Entries supplied
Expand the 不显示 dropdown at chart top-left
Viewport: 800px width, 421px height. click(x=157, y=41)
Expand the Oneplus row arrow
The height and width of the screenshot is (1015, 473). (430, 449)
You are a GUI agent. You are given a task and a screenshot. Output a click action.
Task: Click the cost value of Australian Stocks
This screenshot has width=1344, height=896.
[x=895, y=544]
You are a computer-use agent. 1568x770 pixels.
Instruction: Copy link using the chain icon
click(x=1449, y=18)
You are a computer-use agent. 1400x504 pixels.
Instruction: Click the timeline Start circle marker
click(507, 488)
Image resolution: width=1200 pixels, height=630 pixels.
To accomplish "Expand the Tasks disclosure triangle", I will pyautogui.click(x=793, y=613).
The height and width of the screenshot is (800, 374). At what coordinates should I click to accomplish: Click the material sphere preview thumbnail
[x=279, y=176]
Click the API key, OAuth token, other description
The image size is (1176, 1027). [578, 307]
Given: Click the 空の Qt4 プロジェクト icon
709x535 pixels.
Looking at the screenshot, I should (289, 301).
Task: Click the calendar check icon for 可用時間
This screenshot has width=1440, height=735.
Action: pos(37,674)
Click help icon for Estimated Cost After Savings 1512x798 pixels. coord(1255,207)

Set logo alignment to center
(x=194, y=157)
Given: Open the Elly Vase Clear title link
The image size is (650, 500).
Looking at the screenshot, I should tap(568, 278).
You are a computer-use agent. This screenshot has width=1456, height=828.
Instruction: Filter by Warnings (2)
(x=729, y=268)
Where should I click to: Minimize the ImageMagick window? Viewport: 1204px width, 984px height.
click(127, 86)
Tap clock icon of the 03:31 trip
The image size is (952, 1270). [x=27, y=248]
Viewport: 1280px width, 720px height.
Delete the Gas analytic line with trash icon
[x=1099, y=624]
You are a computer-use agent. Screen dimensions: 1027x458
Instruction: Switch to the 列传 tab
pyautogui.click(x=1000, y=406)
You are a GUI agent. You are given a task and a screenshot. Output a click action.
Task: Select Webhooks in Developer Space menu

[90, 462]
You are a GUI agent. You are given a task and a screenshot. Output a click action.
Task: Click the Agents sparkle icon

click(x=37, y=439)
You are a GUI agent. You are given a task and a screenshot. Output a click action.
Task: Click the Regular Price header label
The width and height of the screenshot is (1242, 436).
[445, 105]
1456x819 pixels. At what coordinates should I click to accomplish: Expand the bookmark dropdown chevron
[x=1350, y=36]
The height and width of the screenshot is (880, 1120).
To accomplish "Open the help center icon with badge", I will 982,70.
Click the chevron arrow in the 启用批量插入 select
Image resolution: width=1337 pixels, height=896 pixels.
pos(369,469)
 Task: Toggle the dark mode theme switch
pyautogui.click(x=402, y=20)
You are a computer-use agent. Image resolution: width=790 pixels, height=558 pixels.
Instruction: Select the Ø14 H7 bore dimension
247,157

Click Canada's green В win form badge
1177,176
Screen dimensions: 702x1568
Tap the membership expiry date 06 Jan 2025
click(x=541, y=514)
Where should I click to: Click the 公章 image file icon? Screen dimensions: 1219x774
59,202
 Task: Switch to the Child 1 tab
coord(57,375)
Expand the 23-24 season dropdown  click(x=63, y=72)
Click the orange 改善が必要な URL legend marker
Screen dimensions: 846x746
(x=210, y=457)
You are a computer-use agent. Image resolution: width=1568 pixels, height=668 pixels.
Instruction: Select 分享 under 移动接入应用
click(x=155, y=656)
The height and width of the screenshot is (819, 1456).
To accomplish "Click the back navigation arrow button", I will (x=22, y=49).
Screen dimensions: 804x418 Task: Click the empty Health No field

What the task asks
Reproduce verbatim the stretch of the data from the line containing "1456x819 pixels. At" through the end of the data, including both of those ends.

Correct answer
1456x819 pixels. At what coordinates should I click to accomplish: Expand the bookmark dropdown chevron
[x=1350, y=36]
The height and width of the screenshot is (880, 1120).
To accomplish "Open the help center icon with badge", I will 982,70.
Click the chevron arrow in the 启用批量插入 select
Image resolution: width=1337 pixels, height=896 pixels.
pos(369,469)
 Task: Toggle the dark mode theme switch
pyautogui.click(x=402, y=20)
You are a computer-use agent. Image resolution: width=790 pixels, height=558 pixels.
Instruction: Select the Ø14 H7 bore dimension
247,157

Click Canada's green В win form badge
1177,176
Screen dimensions: 702x1568
Tap the membership expiry date 06 Jan 2025
click(x=541, y=514)
Where should I click to: Click the 公章 image file icon? Screen dimensions: 1219x774
59,202
 Task: Switch to the Child 1 tab
coord(57,375)
Expand the 23-24 season dropdown  click(x=63, y=72)
Click the orange 改善が必要な URL legend marker
Screen dimensions: 846x746
(x=210, y=457)
You are a computer-use agent. Image resolution: width=1568 pixels, height=668 pixels.
Instruction: Select 分享 under 移动接入应用
click(x=155, y=656)
The height and width of the screenshot is (819, 1456).
To accomplish "Click the back navigation arrow button", I will (x=22, y=49).
Screen dimensions: 804x418 Task: Click the empty Health No field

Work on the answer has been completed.